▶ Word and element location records
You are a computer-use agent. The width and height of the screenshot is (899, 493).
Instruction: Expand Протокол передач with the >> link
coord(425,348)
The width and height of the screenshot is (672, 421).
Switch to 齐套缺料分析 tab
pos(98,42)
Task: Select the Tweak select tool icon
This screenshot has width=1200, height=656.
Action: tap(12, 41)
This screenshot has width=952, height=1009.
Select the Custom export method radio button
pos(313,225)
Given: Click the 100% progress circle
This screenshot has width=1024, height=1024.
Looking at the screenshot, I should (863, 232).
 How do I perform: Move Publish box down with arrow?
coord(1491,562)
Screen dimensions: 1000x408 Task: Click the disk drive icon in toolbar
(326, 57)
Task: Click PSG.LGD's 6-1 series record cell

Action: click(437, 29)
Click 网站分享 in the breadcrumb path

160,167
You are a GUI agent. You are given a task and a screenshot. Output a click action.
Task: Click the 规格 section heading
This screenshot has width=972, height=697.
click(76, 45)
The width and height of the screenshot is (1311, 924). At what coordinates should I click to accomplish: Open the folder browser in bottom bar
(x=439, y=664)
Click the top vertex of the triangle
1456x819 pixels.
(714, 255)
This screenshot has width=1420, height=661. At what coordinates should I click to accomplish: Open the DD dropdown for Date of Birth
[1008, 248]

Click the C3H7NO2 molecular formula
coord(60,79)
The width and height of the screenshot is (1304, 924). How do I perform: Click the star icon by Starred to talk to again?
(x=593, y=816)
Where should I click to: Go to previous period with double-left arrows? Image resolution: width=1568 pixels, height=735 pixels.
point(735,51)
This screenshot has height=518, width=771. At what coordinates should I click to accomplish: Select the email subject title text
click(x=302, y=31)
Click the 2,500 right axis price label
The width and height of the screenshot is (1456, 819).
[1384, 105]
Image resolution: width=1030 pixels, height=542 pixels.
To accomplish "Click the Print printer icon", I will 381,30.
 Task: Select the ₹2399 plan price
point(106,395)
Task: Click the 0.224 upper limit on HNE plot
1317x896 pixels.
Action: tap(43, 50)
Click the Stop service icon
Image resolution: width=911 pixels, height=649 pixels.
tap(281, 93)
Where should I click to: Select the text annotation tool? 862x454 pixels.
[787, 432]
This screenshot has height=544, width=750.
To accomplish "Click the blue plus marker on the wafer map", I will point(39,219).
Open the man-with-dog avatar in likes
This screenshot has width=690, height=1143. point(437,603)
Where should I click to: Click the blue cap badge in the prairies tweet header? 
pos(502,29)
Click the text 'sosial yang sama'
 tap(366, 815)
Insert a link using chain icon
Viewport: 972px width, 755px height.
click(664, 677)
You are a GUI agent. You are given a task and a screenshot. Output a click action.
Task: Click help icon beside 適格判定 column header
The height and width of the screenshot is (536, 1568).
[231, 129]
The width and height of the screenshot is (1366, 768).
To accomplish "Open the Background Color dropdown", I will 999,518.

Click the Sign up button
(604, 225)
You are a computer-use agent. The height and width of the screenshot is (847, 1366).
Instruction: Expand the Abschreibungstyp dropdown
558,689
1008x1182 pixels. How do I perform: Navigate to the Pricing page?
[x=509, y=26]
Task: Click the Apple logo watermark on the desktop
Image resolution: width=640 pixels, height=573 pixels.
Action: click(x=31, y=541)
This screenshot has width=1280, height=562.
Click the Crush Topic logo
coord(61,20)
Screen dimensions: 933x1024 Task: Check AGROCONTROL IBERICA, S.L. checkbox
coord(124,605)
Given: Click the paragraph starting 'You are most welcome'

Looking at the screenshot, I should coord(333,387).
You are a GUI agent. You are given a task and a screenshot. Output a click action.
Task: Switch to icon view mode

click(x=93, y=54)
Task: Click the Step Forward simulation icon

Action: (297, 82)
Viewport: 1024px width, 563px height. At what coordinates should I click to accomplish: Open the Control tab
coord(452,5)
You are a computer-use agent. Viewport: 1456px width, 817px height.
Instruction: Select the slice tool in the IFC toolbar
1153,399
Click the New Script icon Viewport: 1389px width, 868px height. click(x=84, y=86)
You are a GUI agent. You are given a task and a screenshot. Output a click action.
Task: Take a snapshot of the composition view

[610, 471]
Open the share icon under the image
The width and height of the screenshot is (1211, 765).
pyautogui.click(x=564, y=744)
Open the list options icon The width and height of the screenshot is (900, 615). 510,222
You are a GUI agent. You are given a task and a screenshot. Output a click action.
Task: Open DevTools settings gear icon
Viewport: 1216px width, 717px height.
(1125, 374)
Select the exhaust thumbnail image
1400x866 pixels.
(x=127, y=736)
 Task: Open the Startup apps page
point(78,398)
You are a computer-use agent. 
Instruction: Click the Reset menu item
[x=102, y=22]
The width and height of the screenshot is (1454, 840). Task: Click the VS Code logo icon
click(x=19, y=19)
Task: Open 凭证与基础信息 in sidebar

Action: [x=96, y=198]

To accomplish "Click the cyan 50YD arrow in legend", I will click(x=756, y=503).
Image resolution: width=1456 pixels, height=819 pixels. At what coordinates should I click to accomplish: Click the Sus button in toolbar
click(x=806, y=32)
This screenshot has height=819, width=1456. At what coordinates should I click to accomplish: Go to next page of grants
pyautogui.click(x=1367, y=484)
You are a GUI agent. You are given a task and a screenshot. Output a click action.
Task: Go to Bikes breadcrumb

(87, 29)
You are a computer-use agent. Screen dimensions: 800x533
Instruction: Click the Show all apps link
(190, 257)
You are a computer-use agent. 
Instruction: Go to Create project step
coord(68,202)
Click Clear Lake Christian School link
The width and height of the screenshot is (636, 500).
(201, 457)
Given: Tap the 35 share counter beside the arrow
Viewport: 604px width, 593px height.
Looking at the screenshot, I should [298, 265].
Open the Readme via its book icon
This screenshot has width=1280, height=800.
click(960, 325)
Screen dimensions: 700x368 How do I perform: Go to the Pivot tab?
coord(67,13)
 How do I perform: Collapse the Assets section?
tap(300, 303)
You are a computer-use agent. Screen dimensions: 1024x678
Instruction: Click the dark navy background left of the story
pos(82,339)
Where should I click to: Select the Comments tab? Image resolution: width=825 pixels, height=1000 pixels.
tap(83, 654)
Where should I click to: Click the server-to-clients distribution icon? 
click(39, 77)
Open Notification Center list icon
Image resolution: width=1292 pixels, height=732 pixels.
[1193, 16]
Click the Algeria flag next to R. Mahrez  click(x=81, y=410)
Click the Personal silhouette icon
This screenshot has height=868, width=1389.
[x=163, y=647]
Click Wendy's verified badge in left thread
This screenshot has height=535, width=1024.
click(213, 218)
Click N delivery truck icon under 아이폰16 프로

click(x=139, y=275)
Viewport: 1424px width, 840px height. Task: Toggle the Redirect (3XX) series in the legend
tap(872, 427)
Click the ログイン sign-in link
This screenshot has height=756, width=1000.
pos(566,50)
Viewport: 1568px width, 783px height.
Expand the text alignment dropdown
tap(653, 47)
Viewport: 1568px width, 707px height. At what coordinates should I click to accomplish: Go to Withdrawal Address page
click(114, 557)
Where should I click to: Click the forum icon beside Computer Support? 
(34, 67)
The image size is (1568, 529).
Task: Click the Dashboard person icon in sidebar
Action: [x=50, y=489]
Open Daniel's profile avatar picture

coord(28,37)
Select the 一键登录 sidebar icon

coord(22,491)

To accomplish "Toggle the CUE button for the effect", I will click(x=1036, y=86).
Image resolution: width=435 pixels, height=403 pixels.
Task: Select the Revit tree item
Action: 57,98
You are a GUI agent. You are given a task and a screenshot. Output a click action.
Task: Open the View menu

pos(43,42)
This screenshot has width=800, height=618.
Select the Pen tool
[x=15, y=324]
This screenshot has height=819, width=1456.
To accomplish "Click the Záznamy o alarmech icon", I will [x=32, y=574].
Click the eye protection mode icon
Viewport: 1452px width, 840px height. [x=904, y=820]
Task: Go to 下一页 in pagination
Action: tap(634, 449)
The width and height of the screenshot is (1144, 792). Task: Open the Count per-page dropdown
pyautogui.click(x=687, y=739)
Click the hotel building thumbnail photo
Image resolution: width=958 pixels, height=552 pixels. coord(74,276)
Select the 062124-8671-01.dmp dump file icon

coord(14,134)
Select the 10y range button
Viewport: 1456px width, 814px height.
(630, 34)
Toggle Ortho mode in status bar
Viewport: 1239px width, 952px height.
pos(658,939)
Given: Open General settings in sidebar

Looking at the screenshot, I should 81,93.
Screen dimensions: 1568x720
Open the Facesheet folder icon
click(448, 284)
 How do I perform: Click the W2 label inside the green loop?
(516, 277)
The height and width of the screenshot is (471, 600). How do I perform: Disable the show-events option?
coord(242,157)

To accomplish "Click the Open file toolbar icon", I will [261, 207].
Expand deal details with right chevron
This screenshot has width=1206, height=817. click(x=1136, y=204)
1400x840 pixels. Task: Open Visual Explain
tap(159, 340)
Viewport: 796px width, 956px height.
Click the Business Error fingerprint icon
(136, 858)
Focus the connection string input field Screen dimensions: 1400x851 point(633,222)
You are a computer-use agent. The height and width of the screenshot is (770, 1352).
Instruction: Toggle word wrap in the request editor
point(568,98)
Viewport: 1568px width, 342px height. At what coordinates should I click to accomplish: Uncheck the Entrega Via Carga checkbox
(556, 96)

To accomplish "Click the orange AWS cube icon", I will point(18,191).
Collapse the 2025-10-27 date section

▶ Exercise objective
Copy out in full the lines above, starting at the one containing "Where should I click to: Go" and ending at the one containing "point(735,51)". Raise every coordinate in the answers by 109.

▶ Answer for the task
Where should I click to: Go to previous period with double-left arrows? Image resolution: width=1568 pixels, height=735 pixels.
point(844,160)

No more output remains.